Filter the records below, keeping only lines with the string "риски".
== Exercise data ==
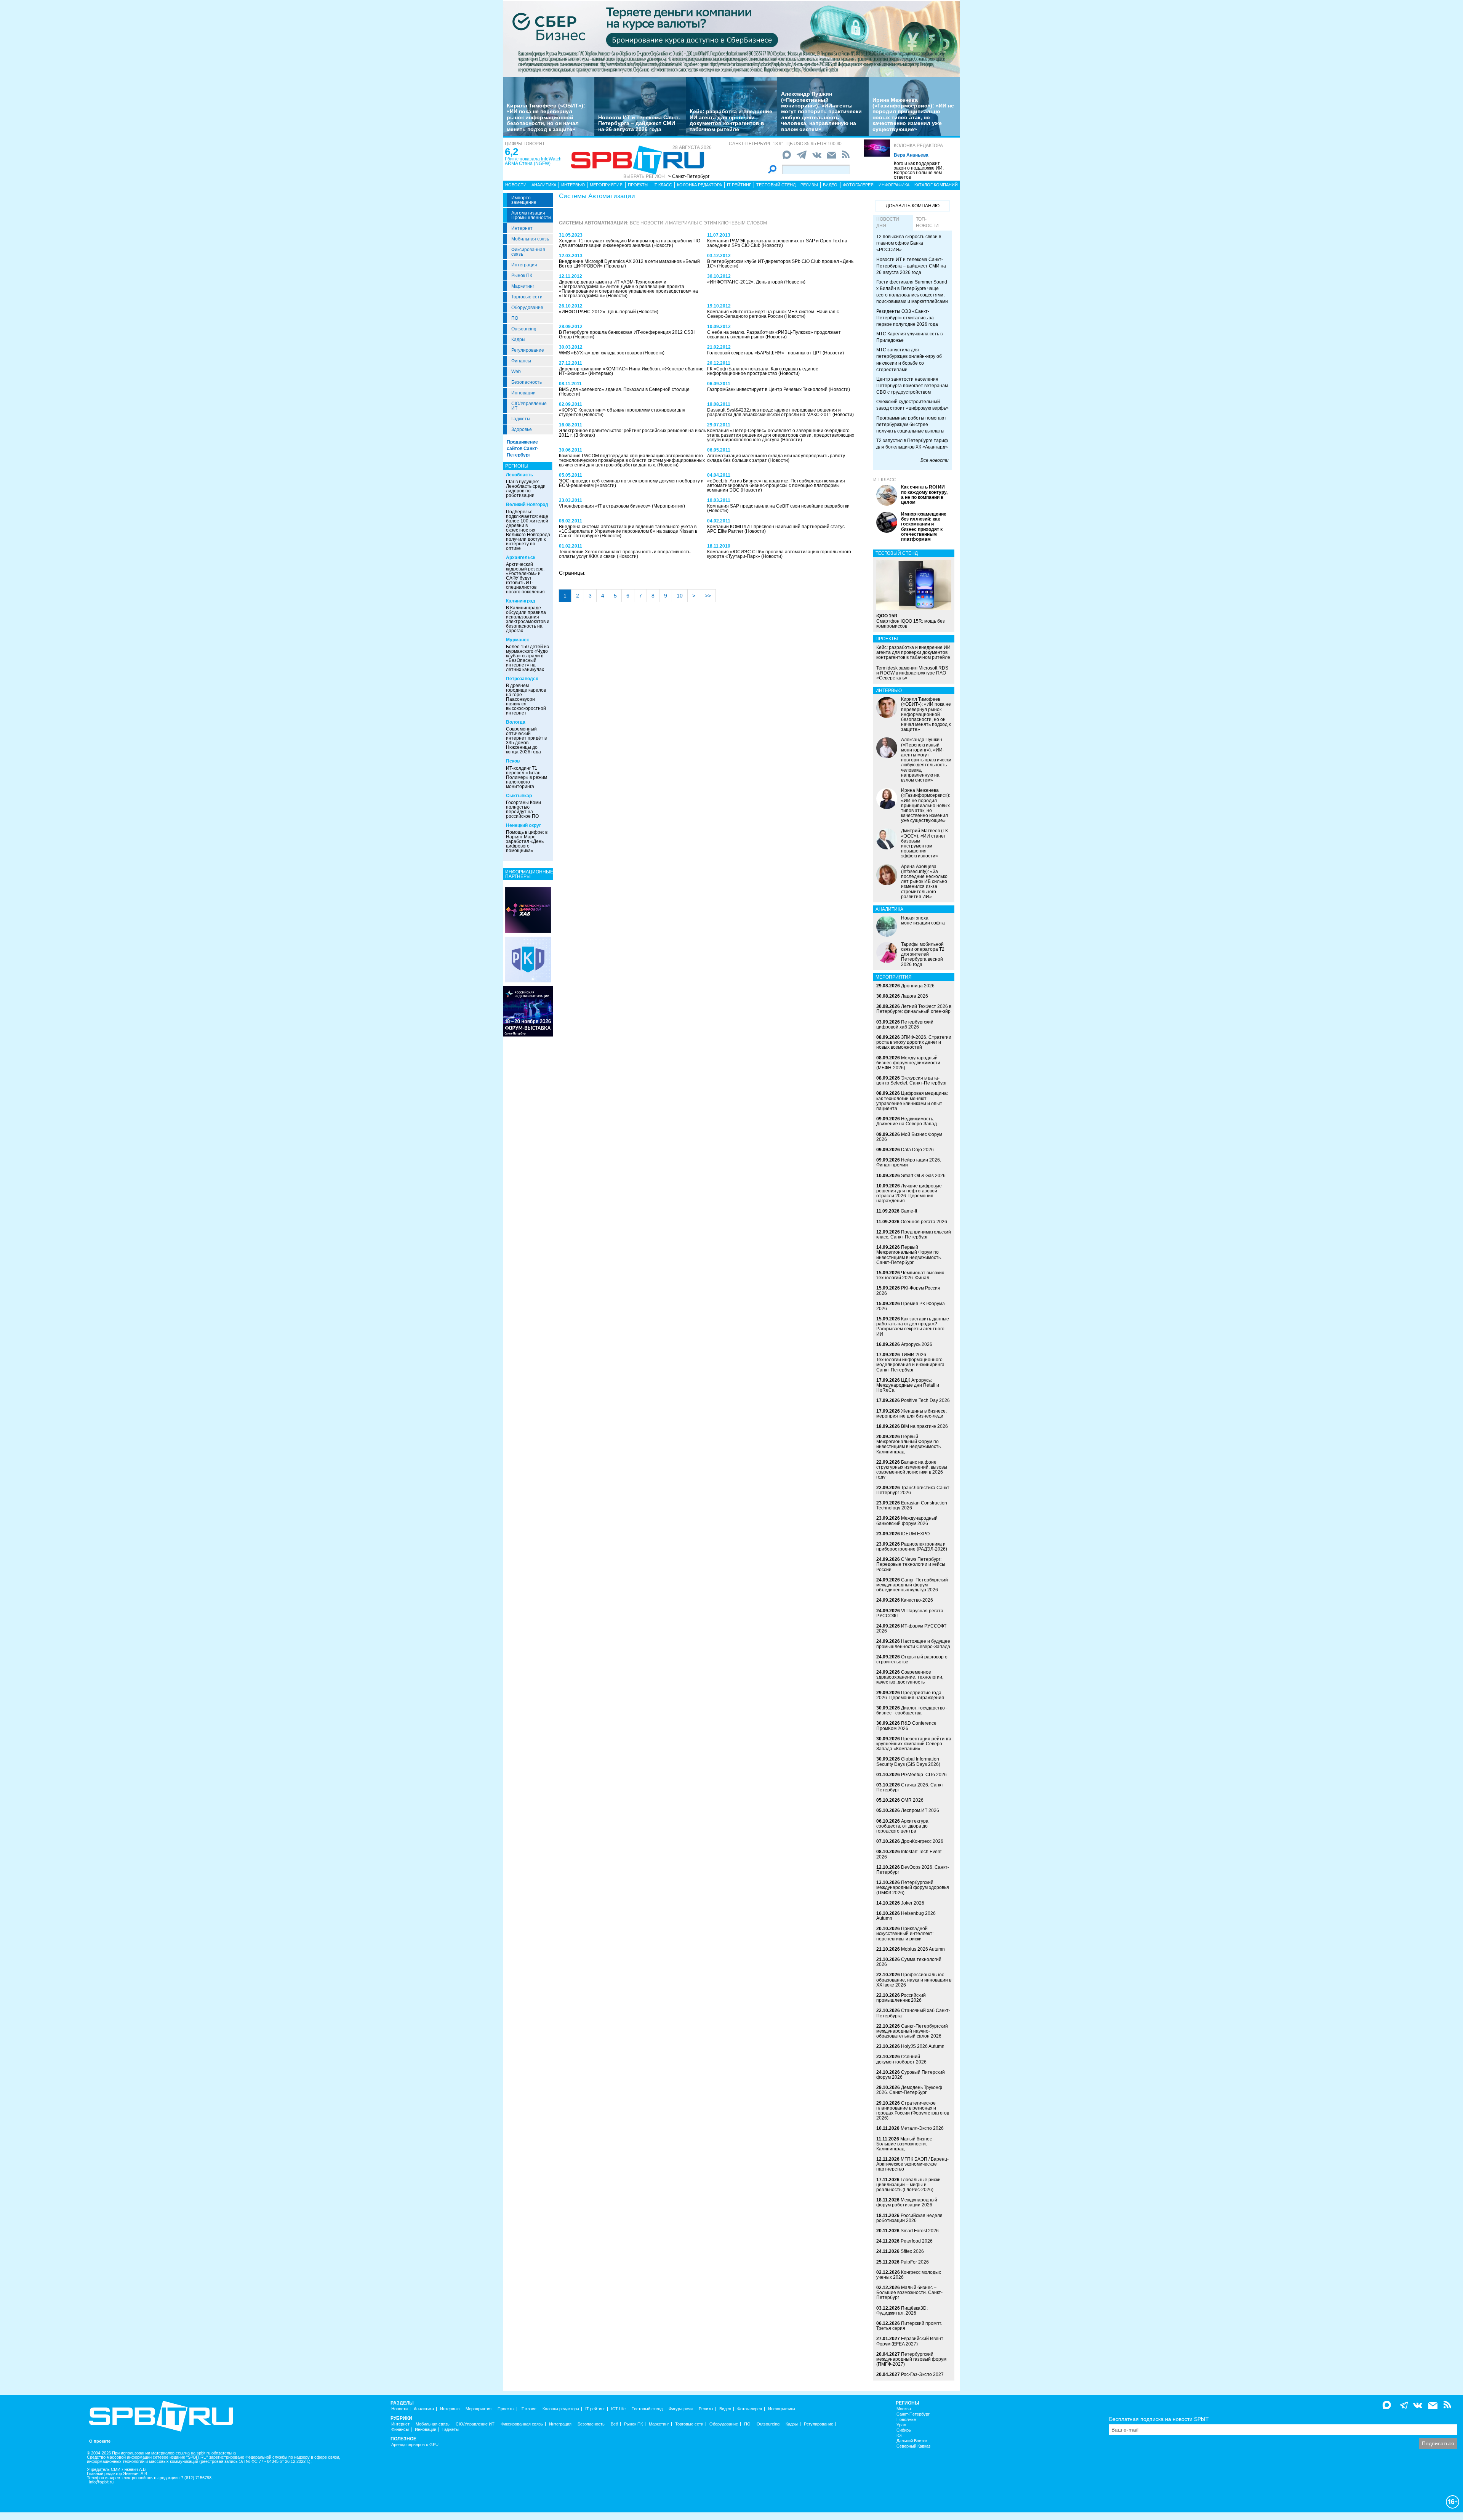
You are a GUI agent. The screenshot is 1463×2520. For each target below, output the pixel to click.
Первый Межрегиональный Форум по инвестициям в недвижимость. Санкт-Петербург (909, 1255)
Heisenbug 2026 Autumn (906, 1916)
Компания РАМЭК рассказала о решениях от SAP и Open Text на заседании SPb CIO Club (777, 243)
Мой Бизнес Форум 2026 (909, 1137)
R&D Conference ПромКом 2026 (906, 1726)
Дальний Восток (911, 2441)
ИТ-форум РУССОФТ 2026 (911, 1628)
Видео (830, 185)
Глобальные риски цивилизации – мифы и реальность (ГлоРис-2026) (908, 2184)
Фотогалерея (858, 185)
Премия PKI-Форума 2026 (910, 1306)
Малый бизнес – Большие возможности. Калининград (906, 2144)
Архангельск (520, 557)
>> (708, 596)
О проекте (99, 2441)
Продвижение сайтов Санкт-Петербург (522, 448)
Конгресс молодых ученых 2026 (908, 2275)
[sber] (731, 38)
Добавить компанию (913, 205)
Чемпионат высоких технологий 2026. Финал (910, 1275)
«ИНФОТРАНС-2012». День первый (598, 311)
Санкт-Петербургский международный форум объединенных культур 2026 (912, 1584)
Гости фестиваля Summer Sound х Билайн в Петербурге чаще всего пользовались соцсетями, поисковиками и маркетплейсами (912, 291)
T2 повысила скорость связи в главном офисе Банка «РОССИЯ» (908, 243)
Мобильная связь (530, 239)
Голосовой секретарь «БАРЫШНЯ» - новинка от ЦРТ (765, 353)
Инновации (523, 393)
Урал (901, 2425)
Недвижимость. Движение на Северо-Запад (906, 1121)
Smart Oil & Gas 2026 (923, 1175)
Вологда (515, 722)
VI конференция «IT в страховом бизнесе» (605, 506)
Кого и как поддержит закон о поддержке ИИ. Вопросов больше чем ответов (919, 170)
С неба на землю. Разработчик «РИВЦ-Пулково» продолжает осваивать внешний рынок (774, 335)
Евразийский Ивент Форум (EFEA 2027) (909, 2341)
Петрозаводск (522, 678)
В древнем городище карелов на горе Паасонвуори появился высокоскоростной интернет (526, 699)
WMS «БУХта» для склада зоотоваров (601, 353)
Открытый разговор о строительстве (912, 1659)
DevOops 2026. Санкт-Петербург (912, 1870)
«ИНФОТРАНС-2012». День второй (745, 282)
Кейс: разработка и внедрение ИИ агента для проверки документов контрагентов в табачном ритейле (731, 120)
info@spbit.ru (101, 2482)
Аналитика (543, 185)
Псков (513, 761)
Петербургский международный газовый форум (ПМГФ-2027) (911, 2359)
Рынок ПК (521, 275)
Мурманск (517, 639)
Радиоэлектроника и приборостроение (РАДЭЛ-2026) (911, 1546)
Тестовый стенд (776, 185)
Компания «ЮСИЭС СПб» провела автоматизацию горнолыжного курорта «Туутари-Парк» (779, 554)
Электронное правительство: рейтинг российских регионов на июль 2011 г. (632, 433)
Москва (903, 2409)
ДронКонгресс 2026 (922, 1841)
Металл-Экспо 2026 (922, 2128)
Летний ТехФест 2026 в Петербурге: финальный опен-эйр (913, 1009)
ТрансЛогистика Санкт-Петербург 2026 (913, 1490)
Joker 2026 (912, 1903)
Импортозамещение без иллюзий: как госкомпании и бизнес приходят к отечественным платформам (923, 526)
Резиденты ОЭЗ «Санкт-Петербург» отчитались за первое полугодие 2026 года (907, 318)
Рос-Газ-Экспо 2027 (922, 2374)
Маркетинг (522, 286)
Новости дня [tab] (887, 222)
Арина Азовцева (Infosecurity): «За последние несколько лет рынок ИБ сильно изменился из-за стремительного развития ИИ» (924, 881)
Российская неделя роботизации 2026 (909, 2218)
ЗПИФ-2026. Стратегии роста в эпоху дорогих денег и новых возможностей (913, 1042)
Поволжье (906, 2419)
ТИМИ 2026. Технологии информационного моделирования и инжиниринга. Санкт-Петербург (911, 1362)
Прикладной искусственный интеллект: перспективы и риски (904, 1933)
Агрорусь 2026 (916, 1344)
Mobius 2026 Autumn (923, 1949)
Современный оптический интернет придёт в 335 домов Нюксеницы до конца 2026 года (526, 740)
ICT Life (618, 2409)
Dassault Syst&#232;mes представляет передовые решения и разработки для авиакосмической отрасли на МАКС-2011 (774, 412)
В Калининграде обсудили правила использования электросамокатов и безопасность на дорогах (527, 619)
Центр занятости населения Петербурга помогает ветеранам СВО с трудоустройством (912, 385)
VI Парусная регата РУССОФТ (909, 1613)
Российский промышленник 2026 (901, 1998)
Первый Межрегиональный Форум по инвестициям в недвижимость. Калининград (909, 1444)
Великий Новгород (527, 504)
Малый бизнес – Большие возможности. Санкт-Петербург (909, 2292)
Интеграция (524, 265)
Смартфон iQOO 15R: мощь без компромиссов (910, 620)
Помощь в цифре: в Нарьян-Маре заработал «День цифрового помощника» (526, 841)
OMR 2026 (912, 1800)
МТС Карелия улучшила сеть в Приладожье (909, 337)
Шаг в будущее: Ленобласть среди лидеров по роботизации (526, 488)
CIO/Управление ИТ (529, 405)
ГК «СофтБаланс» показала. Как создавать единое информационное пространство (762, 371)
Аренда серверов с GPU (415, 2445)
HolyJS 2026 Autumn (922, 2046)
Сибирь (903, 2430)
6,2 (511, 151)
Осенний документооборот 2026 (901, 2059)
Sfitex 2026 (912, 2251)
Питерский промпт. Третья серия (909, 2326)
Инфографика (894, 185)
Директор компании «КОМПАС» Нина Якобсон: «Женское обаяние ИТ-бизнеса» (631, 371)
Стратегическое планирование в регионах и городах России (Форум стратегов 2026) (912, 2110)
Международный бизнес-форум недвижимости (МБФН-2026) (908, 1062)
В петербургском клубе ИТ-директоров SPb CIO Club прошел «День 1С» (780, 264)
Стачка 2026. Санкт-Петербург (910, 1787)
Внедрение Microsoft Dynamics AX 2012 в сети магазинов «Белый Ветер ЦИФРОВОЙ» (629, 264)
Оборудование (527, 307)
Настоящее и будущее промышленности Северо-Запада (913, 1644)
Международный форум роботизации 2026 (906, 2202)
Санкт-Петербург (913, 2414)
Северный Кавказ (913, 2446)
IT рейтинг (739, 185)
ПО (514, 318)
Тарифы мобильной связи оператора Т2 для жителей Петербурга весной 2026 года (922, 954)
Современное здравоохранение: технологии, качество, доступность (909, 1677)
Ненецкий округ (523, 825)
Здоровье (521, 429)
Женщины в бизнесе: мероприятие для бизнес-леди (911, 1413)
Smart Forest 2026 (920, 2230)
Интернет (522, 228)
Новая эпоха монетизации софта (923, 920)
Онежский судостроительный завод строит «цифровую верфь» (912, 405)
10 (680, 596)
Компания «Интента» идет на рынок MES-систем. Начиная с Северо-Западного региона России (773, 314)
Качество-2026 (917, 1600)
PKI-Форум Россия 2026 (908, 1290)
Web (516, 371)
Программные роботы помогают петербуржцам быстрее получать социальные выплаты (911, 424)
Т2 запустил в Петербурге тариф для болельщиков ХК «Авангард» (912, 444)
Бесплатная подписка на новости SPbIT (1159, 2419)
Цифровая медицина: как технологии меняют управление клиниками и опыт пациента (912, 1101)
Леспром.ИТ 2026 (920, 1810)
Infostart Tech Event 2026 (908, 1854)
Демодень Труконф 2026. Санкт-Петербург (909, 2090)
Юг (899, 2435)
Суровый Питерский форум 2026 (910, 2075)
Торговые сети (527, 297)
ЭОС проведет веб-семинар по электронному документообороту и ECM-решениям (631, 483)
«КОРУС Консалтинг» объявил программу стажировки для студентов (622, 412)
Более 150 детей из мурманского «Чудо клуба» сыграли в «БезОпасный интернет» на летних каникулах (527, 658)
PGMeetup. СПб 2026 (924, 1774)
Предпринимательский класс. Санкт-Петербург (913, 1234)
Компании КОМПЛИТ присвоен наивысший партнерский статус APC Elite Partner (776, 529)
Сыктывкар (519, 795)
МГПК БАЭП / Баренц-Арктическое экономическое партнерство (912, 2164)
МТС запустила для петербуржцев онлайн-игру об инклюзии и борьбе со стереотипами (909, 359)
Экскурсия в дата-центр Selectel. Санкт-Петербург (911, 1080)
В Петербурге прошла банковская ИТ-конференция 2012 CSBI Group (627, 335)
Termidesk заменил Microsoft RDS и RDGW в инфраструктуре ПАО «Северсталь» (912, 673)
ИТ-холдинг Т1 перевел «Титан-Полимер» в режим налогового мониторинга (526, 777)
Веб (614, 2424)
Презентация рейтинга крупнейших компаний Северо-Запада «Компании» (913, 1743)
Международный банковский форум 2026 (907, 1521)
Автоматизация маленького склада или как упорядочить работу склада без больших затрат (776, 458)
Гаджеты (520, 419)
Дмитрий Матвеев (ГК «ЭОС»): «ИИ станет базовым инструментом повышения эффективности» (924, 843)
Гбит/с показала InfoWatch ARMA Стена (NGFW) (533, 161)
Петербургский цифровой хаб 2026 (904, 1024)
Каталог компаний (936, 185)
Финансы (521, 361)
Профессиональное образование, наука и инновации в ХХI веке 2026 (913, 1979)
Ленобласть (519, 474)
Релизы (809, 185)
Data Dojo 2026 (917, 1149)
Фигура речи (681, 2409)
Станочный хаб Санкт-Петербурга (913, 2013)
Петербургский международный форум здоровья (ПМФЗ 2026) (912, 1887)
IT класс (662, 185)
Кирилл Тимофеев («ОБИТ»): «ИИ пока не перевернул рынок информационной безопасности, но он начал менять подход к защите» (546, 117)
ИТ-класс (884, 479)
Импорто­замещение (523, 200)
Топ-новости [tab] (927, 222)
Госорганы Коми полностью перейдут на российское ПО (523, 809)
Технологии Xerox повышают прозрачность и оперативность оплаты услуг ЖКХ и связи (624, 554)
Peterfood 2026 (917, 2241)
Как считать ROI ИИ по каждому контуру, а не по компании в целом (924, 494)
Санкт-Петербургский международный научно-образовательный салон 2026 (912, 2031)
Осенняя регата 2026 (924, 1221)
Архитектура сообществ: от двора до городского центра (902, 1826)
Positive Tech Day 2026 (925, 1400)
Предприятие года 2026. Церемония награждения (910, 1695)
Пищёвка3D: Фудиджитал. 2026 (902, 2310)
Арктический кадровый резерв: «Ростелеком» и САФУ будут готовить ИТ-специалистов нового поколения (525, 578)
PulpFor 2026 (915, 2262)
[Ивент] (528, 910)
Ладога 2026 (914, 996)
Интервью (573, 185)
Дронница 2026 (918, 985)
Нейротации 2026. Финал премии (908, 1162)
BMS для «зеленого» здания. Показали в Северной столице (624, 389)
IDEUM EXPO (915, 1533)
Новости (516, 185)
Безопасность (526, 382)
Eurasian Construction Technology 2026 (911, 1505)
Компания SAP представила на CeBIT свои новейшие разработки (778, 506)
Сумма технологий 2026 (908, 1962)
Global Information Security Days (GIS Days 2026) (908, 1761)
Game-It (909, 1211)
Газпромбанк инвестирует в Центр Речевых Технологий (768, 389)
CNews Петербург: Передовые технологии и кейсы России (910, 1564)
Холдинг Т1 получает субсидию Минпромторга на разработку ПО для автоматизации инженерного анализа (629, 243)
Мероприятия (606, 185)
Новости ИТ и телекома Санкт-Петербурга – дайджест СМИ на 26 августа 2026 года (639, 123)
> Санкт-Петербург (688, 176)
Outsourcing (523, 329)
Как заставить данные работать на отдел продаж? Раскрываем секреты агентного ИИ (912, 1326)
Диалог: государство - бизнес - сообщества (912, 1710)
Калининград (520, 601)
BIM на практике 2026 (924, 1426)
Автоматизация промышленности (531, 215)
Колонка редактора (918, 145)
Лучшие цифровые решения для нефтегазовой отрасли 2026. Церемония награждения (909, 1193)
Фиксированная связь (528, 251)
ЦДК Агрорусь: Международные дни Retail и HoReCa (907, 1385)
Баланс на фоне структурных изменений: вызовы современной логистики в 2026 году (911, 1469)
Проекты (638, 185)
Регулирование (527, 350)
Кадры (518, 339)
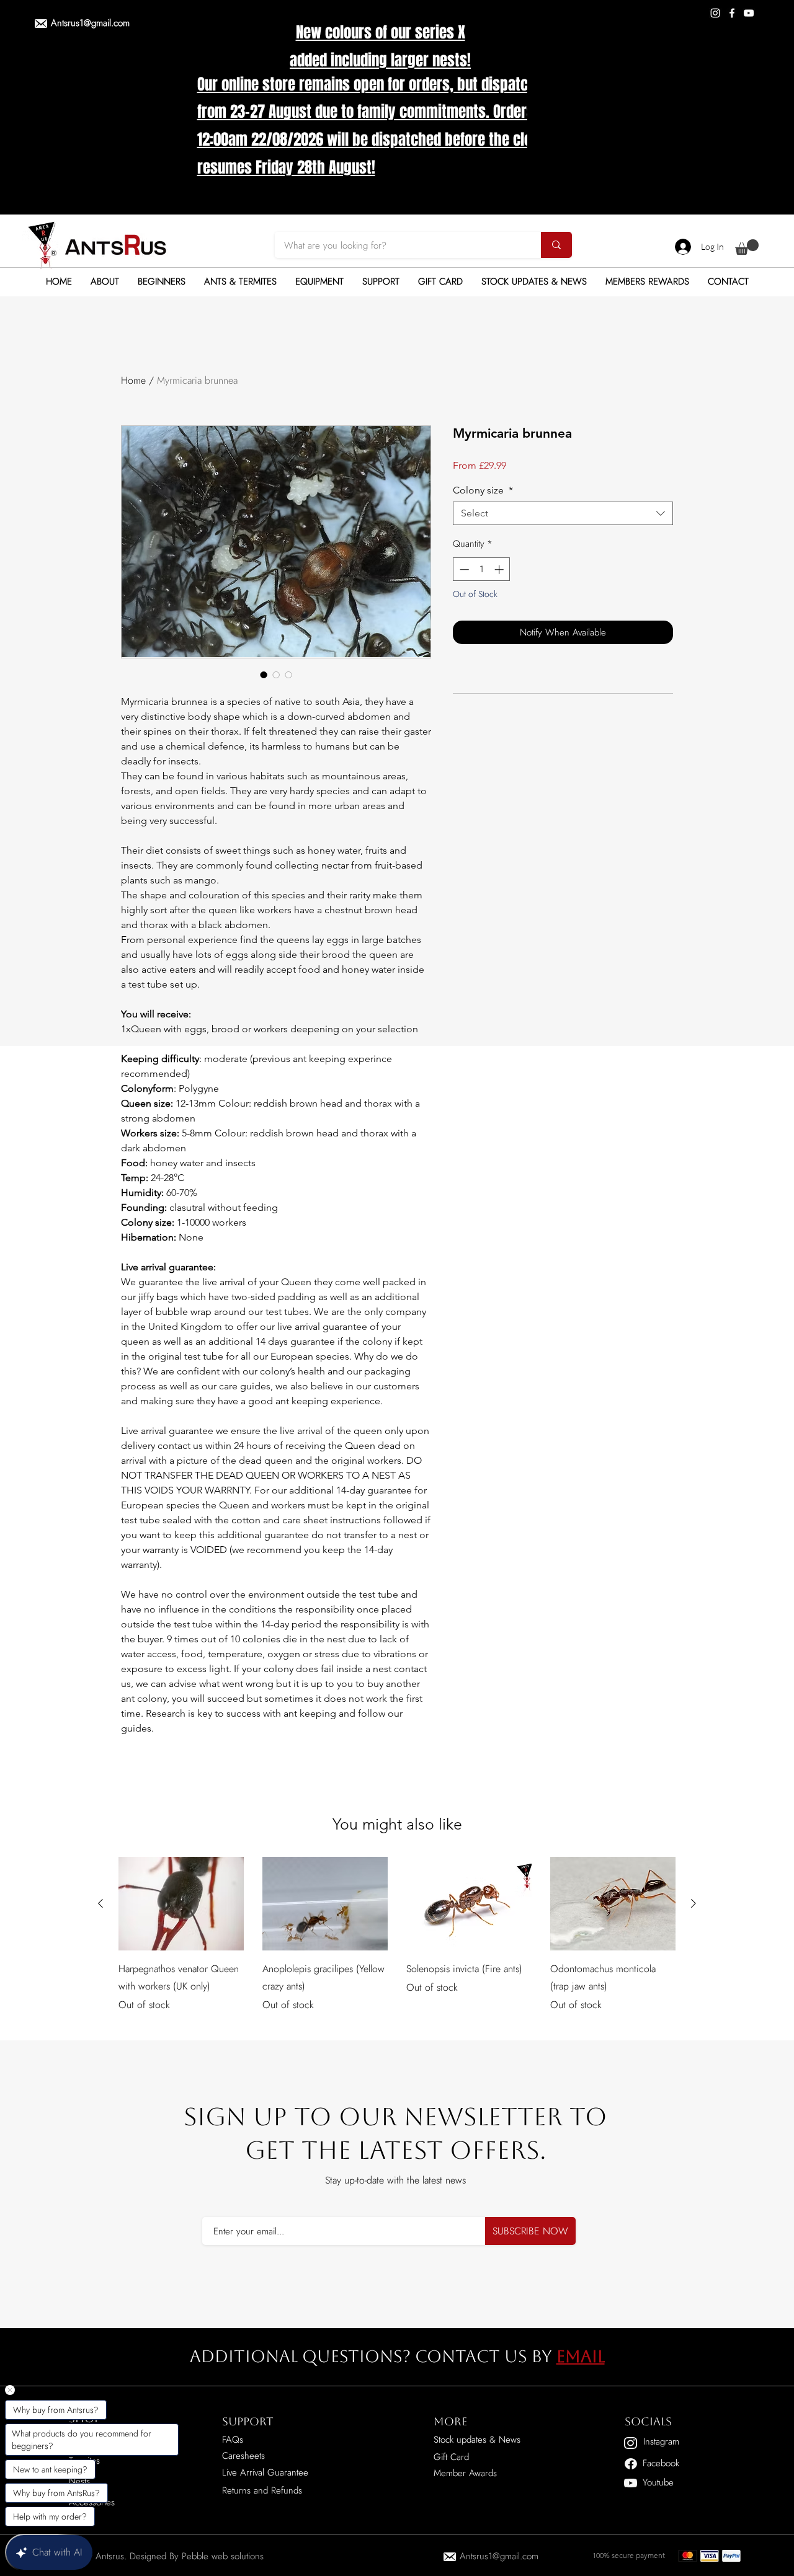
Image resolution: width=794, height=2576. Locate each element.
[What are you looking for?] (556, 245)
===
**Answer to this task:**
Глобальные риски цивилизации – мифы и реальность (ГлоРис-2026) (908, 2184)
Прикладной искусственный интеллект: перспективы и риски (904, 1933)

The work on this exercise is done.